EXTRACTED TEXT:

——————

The pro bono model, in a way, makes this more feasible for us. We do see thousands and thousands of clients, but the direct representation is being handled by the volunteer lawyers, and that gives us a little bit more bandwidth to pull back and look for those systemic trends. It's been really exciting to build out the policy team. That was when I was hired. It was one of the things that the board wanted to see happen. So I'm really proud that that's taken place, and it's exciting to see that our team is getting recognized for the expertise that they have and starting to really be seen as a thought leader in this space.
What’s something you’re going to miss working at Her Justice?
I'm going to miss the people. I'm so incredibly proud of our team and the fact that they're so dedicated to their work. Just recognizing that we've all gone through COVID together, which obviously lands heavily on people like our clients – folks living in poverty trying to raise kids – but it also lands so heavily on staff of organizations like Her Justice and all the other social services and legal services organizations, because when our clients are struggling and when we can't help them as much as we want to, it's really painful, and the family court really wobbled significantly during COVID. They were basically not open for certain kinds of cases for almost a year and a half, and our team pushed through that, and we've come out stronger on the other side, and the organization is really strong in terms of staffing and finances. I'm always just really inspired by the dedication of the team and the creative strategies that they come up with by doing their work.

——————

SOURCE DATA:
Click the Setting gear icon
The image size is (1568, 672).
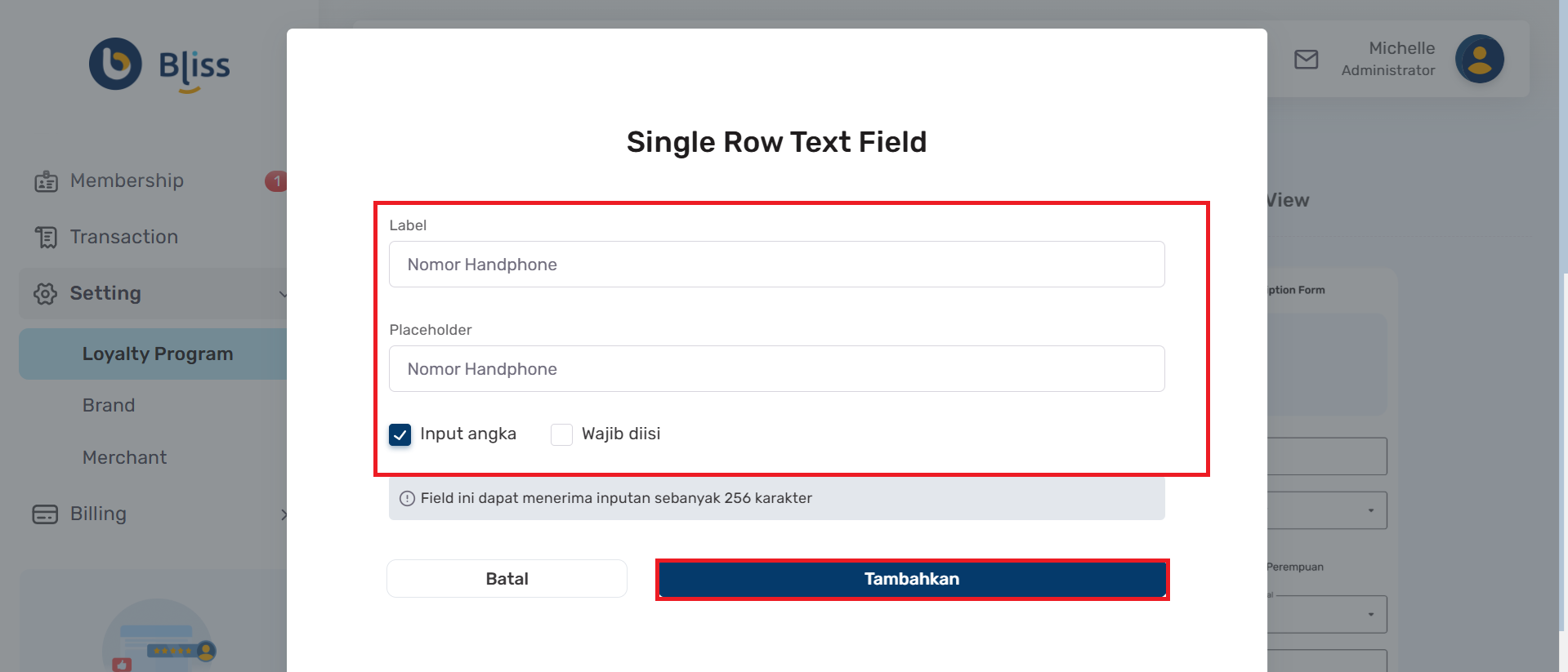(46, 294)
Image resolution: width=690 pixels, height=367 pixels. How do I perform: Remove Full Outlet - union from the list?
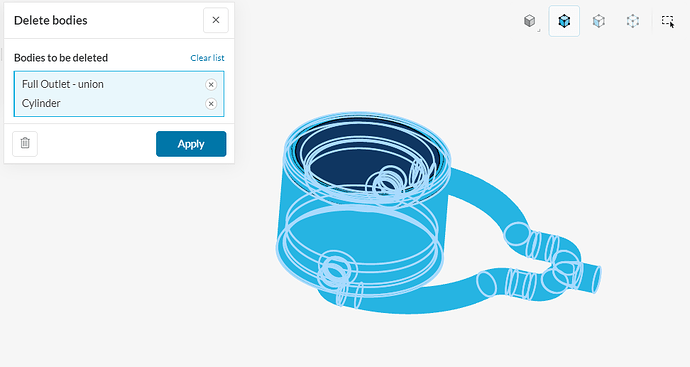click(x=211, y=84)
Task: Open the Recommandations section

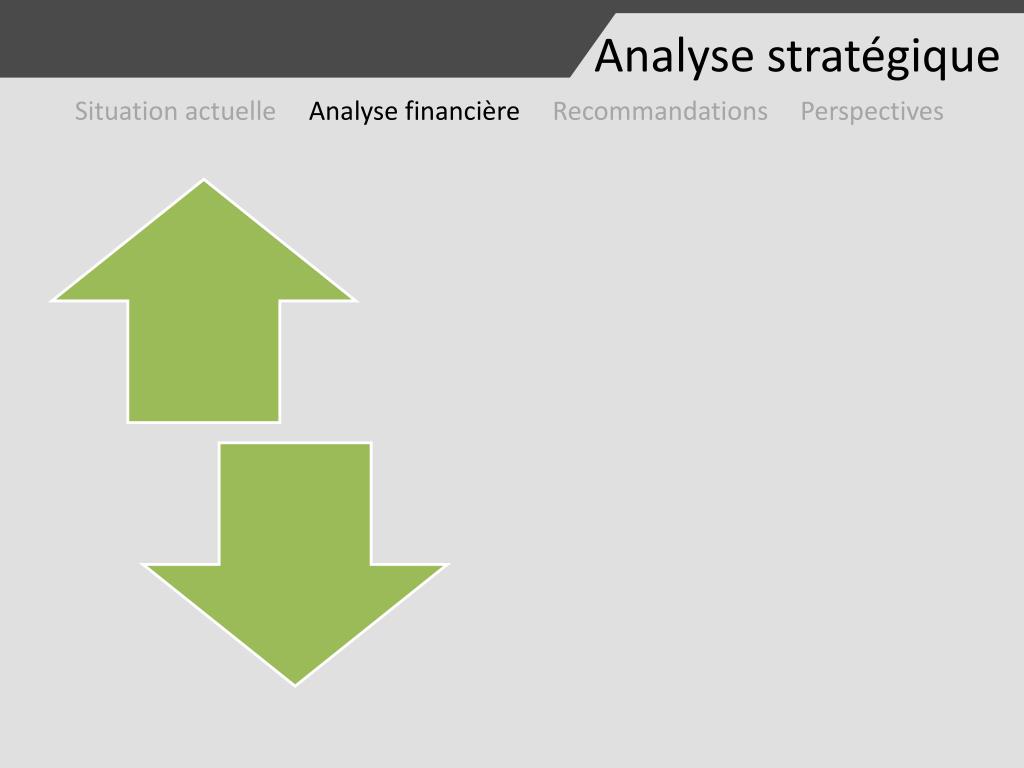Action: [x=660, y=111]
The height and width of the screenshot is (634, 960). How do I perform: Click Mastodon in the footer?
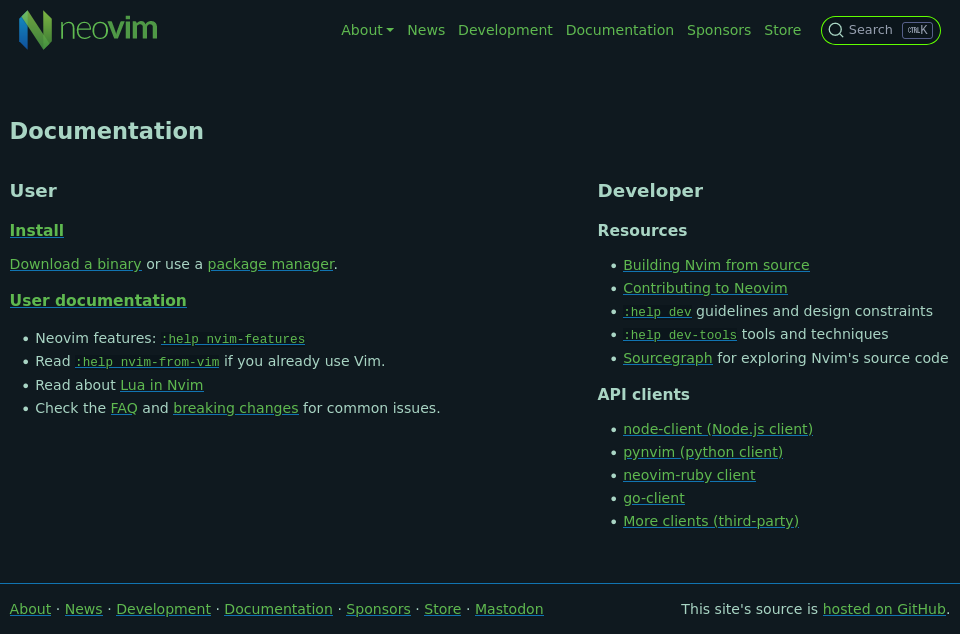pos(508,609)
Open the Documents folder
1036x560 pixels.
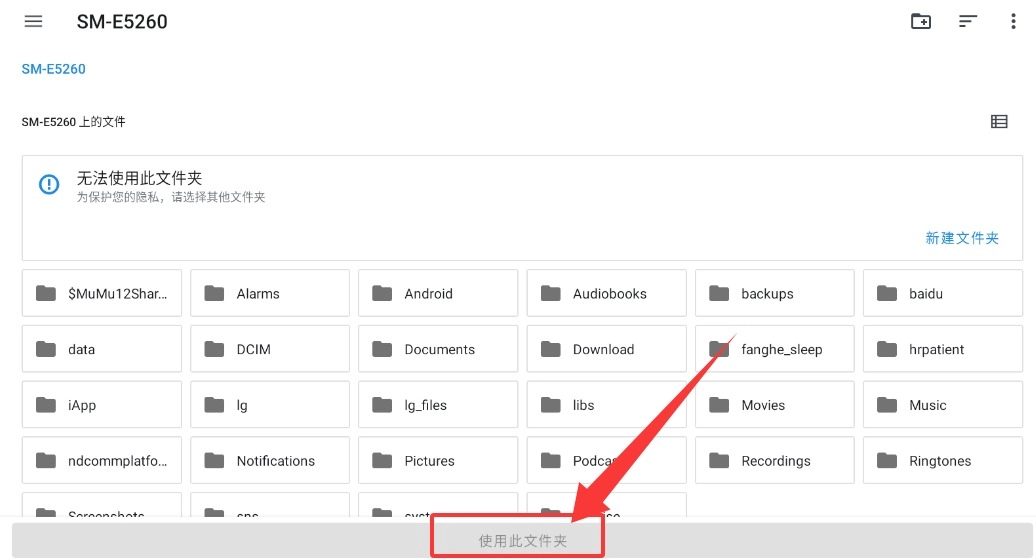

——————

EXERCISE 1: In the interview about Her Justice, for about how long was the family court not open for certain kinds of cases during COVID?
EXERCISE 2: Resume the interview about Her Justice after its final sentence and keep it going in the same voice.

RESPONSE BOX 1: Almost a year and a half.

RESPONSE BOX 2:
What’s something you’re really proud of having done at Her Justice?
I'm really proud of the policy work. I've been in government in the past, and so I've done policy before professionally, but it's really powerful when the policy comes out of the direct service, because you're being honest to the needs of the client. It's very easy when you're in government – as someone who's been there – it's very easy to get distance from the folks you're actually trying to help if you haven't been in the work for a while. It's hard to change your mindset from direct service to policy, but I'm really proud that it’s grown so quickly and so strongly and that this is really seen as a thought partner to electeds and other policymakers.
What’s next for you? What are you looking forward to?
I’m looking forward to taking a breath. Those of us who become executive directors are very honored and privileged to lead these great organizations, but it's also a lot. It's kind of all-consuming, and I’m excited to see where the team goes under their new leadership. I don't have a specific job. I felt like 10 years was a solid tenure for a not-for-profit, and I felt like I had one more professional chapter in me. My real passion has always been gender justice and civil law and how we can use the civil legal system to address those issues.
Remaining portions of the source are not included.